Wolfgang Van Halen is currently getting his reps in on the road in support of Mammoth WVH's debut album, and he wants fans to know they're doing it live.

"I think it’s a copout to use tracks, unless it’s like, for a keyboard part that you can’t necessarily get,” the bandleader tells UCR. “But when I hear about certain bands these days, where it’s like, you have lead vocals and lead guitars pumping through the tracks, I think that’s lame as hell. I think you should just stay home and listen to shit on Spotify if they’re going to play to tracks like that."

Mammoth WVH hit the road in late July and will be out through October, playing a mixture of headlining club dates, festival appearances and opening slots on Guns N' Roses' massive stadium and arena trek. While Van Halen recorded all the instrumentals on Mammoth WVH's eponymous debut, he's got an A-list backing band to help him pull the songs off live, including guitarists Frank Sidoris (Slash) and Jon Jourdan, bassist Ronnie Ficarro (Falling in Reverse) and drummer Garrett Whitlock (Tremonti).

Van Halen says he recruited Jourdan after seeing him play with Clint Lowery while opening for Alter Bridge, featuring Tremonti and singer Myles Kennedy, who also fronts Slash's solo band. “I saw Jon in Clint’s band and I thought he was an amazing singer and an amazing guitar player, and I was like, ‘I want ya! You’re mine!’” the bandleader enthuses. “Before Jon, Frank and I were picking which guitar parts to play. And Ronnie and I were picking which harmonies to sing. With Jon there, we can literally take care of every single thing that’s on the album, and we don’t have to replicate it with a track.”

That includes the towering four-part vocal harmonies in "Stone," the six-and-a-half-minute, breakdown-laden stomper that's become the band's collective favorite to perform. "In the second pre-chorus, there’s a four-part harmony, and we’re doing that live," Van Halen says with a laugh. "It feels really badass to be like, we don’t have to fuckin’ sit there with tracks. We’re just straight-up doing it. I think it’s important. It’s certainly not perfect all of the time. That’s the point of live performance. It ebbs and flows."

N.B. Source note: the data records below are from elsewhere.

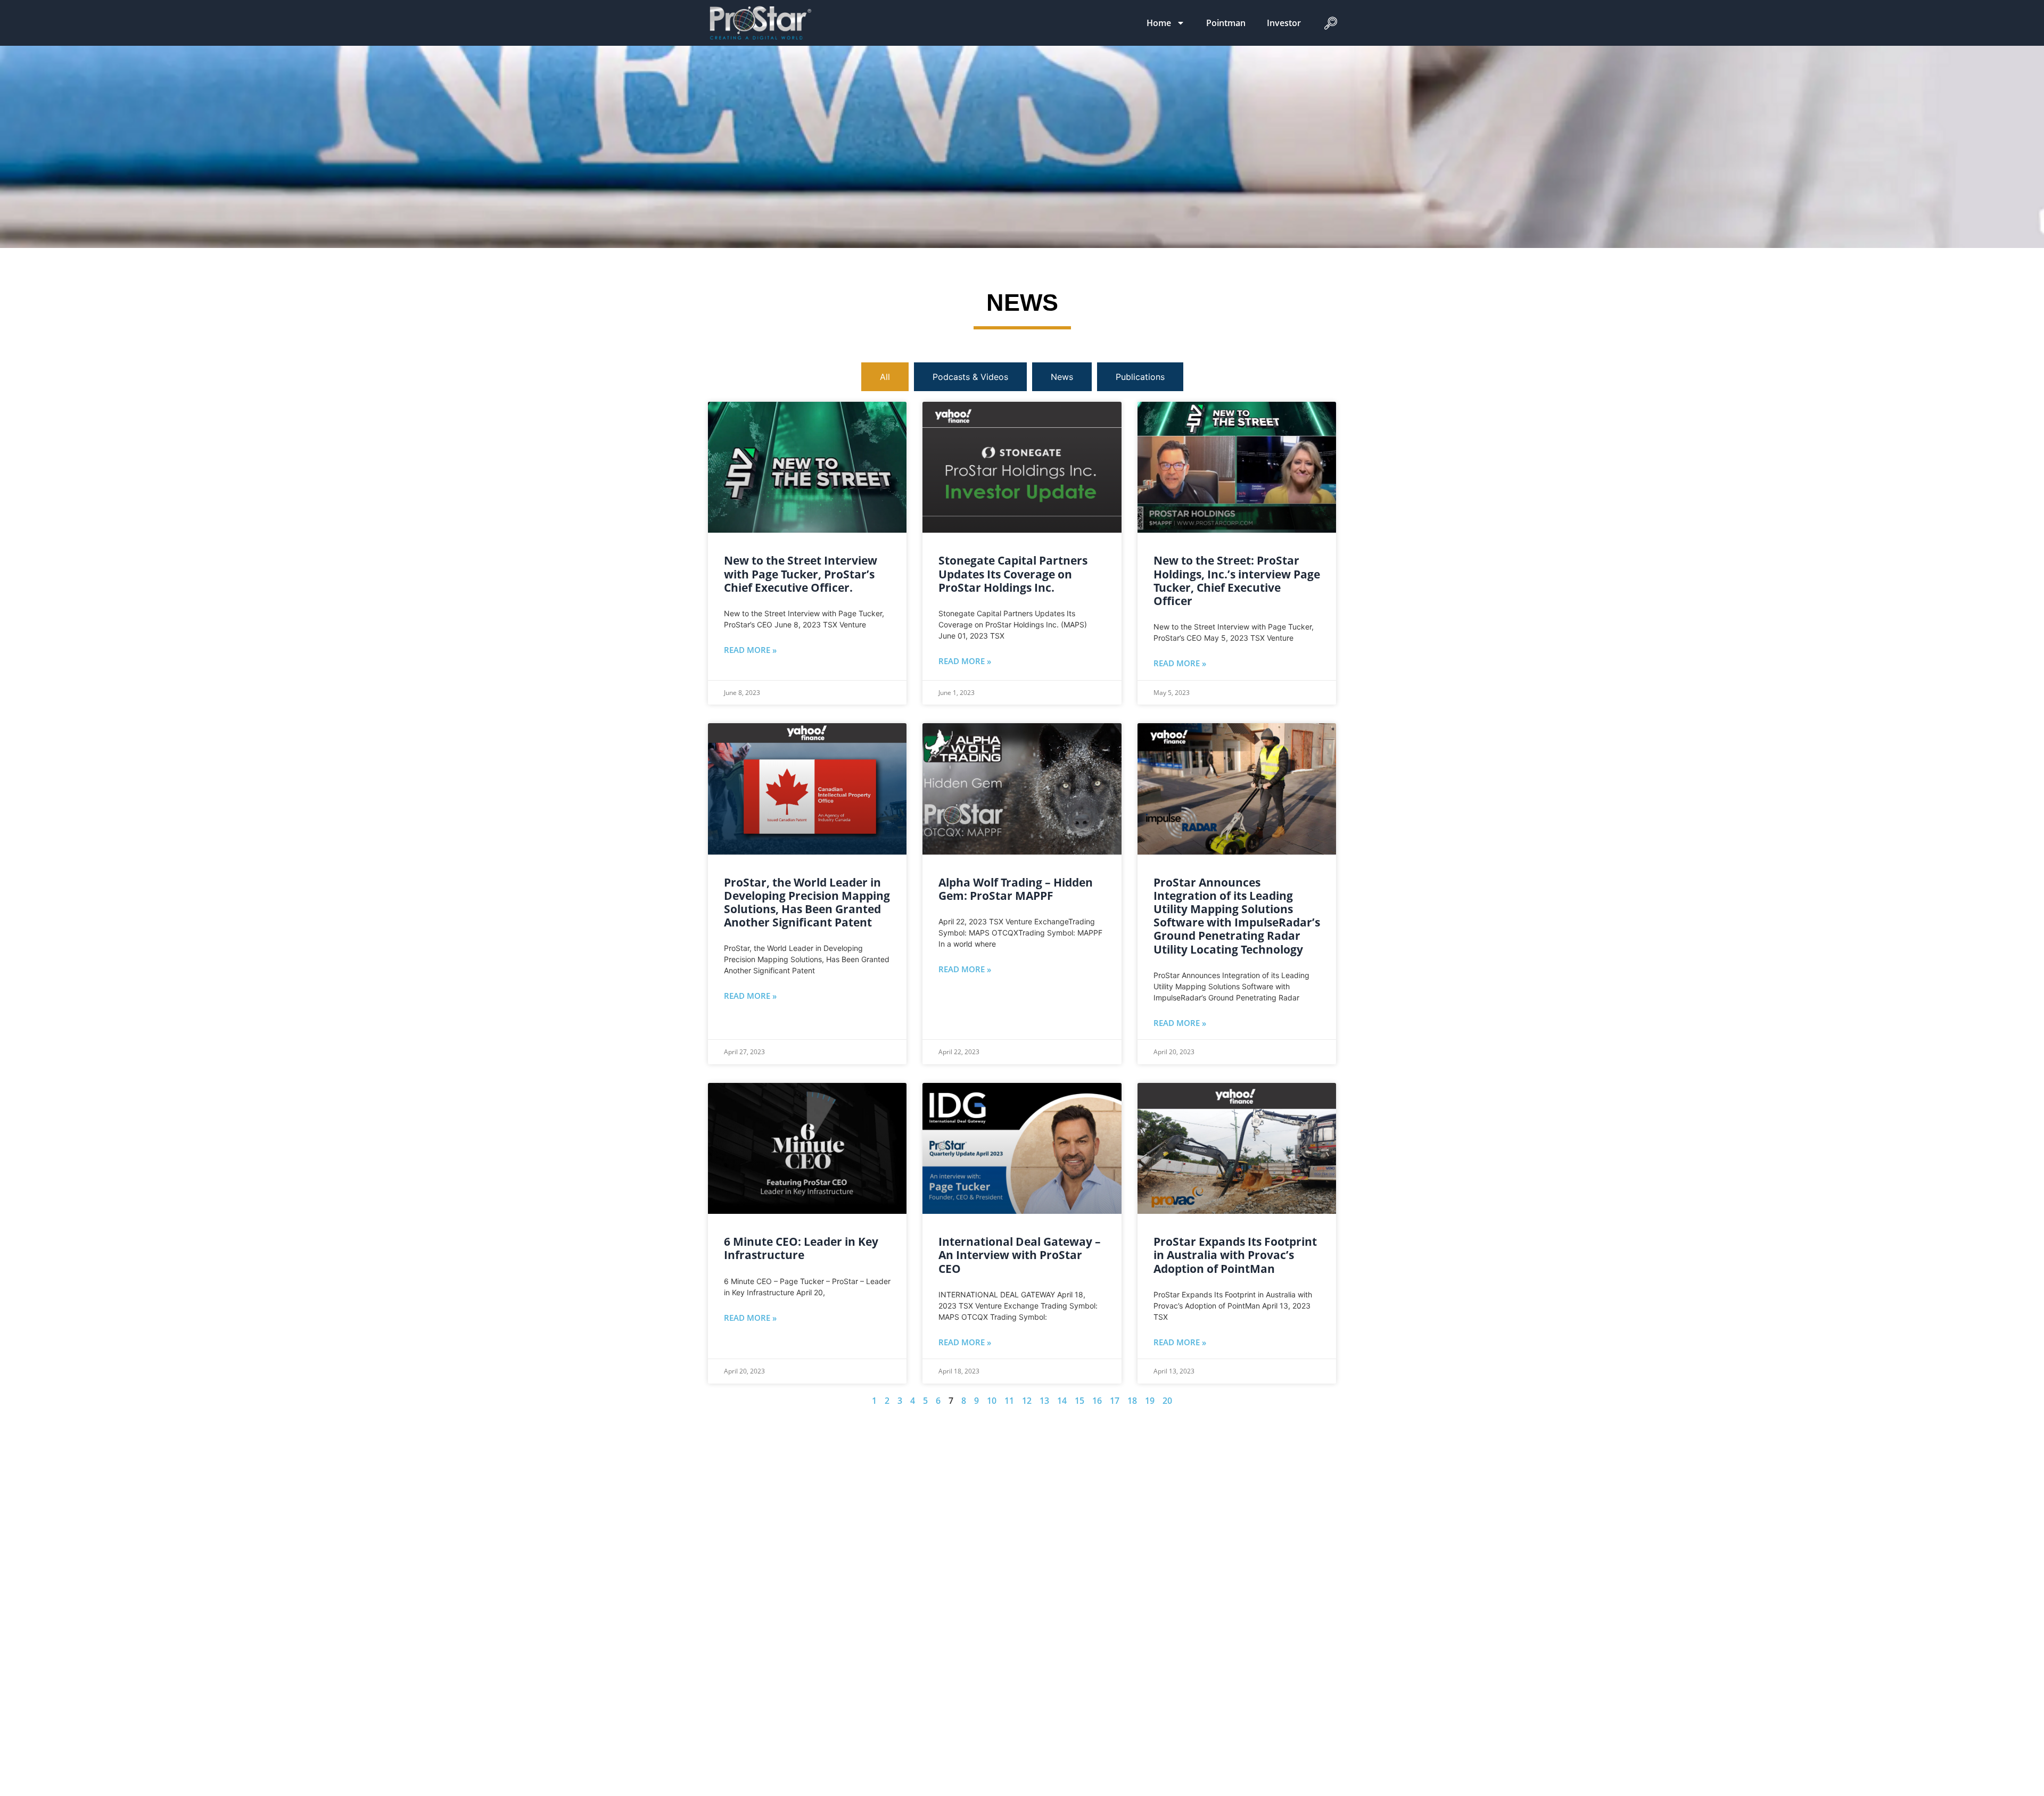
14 (1062, 1400)
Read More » (750, 649)
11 (1009, 1400)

Watch Mammoth WVH Live at MetLife Stadium, Aug. 5, 2021

Van Halen and the members of Mammoth WVH quickly earned the approval of their headliners. Axl Rose praised the single "Don't Back Down" during his and Van Halen's first in-person meeting backstage at their Aug. 5 MetLife Stadium show. Duff McKagan also dropped by the Mammoth WVH dressing room to let them know Rose called the song "straight fuckin' rock and roll."

"I thought that was the biggest compliment I could have heard," Van Halen says. "It still feels like a dream."

An artist of Van Halen's stature is inevitably subject to scrutiny from fans, especially on such a massive tour. But the 30-year-old rocker is up to the challenge. After all, he's been proving himself onstage for half his life, becoming Van Halen's full-time bassist in 2006 following Michael Anthony's departure.

"When I was in Van Halen, people thought I was using tracks, but I wasn’t," Van Halen says with a laugh. "So it’s kind of a compliment."